[Prompt] Copy out each line from the material where the word "will" is found.

[Provided records]
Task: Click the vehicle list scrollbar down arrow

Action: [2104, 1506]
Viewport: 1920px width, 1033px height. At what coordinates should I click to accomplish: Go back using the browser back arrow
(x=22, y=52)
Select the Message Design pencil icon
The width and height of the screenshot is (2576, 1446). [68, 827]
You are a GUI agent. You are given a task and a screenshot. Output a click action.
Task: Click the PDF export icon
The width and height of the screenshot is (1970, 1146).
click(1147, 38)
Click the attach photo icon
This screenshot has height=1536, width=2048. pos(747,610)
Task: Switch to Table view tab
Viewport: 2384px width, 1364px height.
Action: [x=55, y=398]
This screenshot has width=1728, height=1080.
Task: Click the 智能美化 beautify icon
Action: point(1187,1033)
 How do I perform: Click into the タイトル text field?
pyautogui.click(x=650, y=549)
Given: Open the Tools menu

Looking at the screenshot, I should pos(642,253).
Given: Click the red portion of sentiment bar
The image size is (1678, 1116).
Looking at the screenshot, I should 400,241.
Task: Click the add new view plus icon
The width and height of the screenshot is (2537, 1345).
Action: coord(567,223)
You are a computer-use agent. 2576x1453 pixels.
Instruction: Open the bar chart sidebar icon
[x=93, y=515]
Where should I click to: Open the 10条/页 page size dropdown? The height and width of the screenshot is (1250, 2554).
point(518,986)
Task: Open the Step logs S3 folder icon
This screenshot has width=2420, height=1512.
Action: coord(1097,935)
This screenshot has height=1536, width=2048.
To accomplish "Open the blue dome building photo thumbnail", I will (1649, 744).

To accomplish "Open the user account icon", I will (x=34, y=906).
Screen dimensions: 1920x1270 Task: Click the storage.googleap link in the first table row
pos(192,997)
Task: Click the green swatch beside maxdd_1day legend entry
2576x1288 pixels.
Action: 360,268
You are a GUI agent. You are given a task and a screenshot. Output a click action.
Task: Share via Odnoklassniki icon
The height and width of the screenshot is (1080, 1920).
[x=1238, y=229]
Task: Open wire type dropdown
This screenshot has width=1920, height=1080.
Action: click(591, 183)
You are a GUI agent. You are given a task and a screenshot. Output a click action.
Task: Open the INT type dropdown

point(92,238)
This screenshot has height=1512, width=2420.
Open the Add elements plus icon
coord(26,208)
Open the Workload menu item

[Solution to the exercise]
To accomplish "Open the blue dome building photo thumbnail", I will (1649, 744).
To accomplish "Open the user account icon", I will (x=34, y=906).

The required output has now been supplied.